From: Nadav Amit <na...@vmware.com>

Complete reads asynchronously to allow io_uring to complete reads
asynchronously.

Reads, which report page-faults and events, can only be performed
asynchronously if the read is performed into a kernel buffer, and
therefore guarantee that no page-fault would occur during the completion
of the read. Otherwise, we would have needed to handle nested
page-faults or do expensive pinning/unpinning of the pages into which
the read is performed.

Userfaultfd holds in its context the kiocb and iov_iter that would be
used for the next asynchronous read (can be extended later into a list
to hold more than a single enqueued read).  If such a buffer is
available and a fault occurs, the fault is reported to the user and the
fault is added to the fault workqueue instead of the pending-fault
workqueue.

There is a need to prevent a race between synchronous and asynchronous
reads, so reads will first use buffers that were previous enqueued and
only later pending-faults and events. For this matter a new
"notification" lock is introduced that is held while enqueuing new
events and pending faults and during event reads.

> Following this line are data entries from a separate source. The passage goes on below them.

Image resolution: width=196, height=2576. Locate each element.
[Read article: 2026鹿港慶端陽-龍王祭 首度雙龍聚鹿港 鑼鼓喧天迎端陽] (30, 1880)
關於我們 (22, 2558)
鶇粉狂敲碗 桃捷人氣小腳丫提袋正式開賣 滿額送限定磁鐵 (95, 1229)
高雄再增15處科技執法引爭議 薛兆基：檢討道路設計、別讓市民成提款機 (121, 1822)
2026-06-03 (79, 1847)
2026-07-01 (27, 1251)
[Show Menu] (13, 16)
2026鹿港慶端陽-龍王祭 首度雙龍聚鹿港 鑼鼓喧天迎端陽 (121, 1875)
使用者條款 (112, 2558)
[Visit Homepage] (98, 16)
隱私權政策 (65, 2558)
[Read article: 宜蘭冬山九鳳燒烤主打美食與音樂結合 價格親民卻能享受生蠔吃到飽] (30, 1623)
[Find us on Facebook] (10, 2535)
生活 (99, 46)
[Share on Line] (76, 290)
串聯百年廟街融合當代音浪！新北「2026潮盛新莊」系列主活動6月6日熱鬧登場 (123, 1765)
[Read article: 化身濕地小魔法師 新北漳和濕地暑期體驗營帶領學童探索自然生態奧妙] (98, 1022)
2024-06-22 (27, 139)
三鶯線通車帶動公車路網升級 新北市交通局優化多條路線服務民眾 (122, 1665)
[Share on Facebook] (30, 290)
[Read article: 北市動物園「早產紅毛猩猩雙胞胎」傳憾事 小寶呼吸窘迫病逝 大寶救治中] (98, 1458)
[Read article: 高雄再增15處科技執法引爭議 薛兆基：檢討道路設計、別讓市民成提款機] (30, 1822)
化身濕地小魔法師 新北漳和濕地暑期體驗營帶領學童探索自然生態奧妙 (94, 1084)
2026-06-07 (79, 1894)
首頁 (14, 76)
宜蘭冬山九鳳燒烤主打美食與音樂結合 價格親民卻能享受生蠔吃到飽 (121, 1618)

It may be possible to
use the fd_wqh.lock instead, but having a separate lock for the matter
seems cleaner.

Cc: Jens Axboe <ax...@kernel.dk>
Cc: Andrea Arcangeli <aarca...@redhat.com>
Cc: Peter Xu <pet...@redhat.com>
Cc: Alexander Viro <v...@zeniv.linux.org.uk>
Cc: io-ur...@vger.kernel.org
Cc: linux-fsde...@vger.kernel.org
Cc: linux-kernel@vger.kernel.org
Cc: linux...@kvack.org
Signed-off-by: Nadav Amit <na...@vmware.com>
---
 fs/userfaultfd.c | 265 +++++++++++++++++++++++++++++++++++++++++------
 1 file changed, 235 insertions(+), 30 deletions(-)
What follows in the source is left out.